The problem of jerking knees goes beyond our legislators, though: I know a lot of people who jump directly to the position of their party — hard.  When you’ve taken up your party’s flag, there is a strong temptation to plant it just about anywhere, and this can produce unfortunate results (and even comedy).

To wit: In a recent article in the Millenial Star, Mike Haymond takes Pixar to task for the rampant environmentalism of the blockbuster movie, WALL*E.  The movie is set far into the future, when the human race has completely used up earth and has left behind a robot, the movie’s namesake, to clean up the trash.  Humankind is fat and lazy and is flying around on a huge space station waiting for a sign that the earth is habitable again.

The movie is cute and cuddly, as a love story flowers between two robots.  It is not an environmentalist screed: I think the notion that if we project our current behavior far enough into the future we will see disastrous environmental results is pretty normal thinking.  Haymond’s idea that the movie is, and I’ll now quote him directly because it’s so hilarious, “another card in the deck of fear-mongering tactics employed by our common enemy” (and by this he means the devil, for crying out loud), is a huge pile of bovine excrement.

But this is what happens when you accept too easily your party’s positions: You find yourself painted into some very weird corners.  I think it’s fair to say that Democrats are currently more environmentally sensitive than Republicans.  But, come on: this doesn’t mean that a Republican can reasonably hold that we should just drive what we want when we want, and to hell with whatever it means to the environment or national security.  That’s just stupid, right?

(No, wait: conservative darling Ann Coulter actually said this: “The ethic of conservation is the explicit abnegation of man’s dominion over the Earth.

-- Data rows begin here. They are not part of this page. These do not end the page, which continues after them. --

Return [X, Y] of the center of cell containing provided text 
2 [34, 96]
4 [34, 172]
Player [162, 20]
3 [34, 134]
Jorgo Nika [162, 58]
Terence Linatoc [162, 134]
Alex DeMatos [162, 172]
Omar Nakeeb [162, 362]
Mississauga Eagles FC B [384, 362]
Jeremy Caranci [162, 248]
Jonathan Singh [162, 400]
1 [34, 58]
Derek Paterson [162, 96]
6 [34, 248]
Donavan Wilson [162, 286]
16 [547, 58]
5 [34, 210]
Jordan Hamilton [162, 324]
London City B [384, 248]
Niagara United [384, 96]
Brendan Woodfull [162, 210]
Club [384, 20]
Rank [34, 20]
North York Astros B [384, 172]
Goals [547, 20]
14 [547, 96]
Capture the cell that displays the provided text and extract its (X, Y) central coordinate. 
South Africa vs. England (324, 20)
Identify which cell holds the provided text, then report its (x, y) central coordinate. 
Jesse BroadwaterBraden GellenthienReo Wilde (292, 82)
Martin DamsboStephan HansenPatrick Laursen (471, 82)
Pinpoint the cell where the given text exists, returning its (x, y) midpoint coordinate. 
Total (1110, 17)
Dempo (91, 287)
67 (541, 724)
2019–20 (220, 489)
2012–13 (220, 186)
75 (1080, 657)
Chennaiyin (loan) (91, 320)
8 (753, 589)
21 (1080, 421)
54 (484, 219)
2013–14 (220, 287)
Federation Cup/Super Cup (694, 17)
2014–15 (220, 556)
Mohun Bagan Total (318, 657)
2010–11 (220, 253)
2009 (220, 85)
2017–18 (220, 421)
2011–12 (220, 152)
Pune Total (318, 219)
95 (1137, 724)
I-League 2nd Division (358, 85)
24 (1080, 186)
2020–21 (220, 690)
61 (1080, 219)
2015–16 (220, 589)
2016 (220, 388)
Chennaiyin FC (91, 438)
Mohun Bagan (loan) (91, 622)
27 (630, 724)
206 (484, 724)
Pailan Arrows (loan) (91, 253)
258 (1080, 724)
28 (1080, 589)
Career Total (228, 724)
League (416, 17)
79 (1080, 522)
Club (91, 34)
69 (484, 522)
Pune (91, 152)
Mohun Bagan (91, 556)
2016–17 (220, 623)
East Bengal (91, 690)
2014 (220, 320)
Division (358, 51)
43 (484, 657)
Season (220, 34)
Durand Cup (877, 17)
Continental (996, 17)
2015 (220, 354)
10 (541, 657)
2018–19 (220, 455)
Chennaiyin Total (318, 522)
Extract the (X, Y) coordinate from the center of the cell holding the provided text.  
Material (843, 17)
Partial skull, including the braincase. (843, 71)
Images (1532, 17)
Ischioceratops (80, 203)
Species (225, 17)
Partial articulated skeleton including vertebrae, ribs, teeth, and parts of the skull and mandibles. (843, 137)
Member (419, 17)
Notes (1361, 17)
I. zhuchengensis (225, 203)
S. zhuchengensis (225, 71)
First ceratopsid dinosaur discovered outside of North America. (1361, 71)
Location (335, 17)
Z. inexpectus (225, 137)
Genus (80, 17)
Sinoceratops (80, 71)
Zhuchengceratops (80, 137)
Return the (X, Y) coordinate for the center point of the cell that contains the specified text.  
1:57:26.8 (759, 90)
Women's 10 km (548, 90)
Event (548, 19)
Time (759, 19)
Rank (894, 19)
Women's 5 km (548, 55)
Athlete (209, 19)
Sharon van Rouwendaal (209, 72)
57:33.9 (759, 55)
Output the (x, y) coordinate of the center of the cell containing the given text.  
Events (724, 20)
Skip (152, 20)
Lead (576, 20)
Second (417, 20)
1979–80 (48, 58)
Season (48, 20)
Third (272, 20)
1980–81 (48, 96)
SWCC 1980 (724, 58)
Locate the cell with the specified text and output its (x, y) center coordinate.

The lower species are here for our use. God said so: Go forth, be fruitful, multiply, and rape the planet — it’s yours. That’s our job: drilling, mining and stripping. Sweaters are the anti-Biblical view. Big gas-guzzling cars with phones and CD players and wet bars — that’s the Biblical view.”  Yikes.)

Meanwhile, Democrats cannot reasonably insist that we all drive golf carts and grow our own arugula.  The truth, as usual, lies somewhere in the middle — right where most of America is, it turns out, if we could just get our legislators to agree with us.

As it happens, this is where Barack Obama also seems to reside.  It has been suggested that he’s “flip-flopping” (which for some insane reason is now a mortal sin in politics) with respect to his current view that some limited drilling is not such a bad idea, so long as we think the environmental impact will be limited.  I’d suggest that he’s just listening to people, and he’s willing to learn.  This is categorically a good thing.

I don’t want to vote for a Democrat, and I don’t want to vote for a Republican.  I want to vote for a man or woman who is smart, and who will listen when we talk.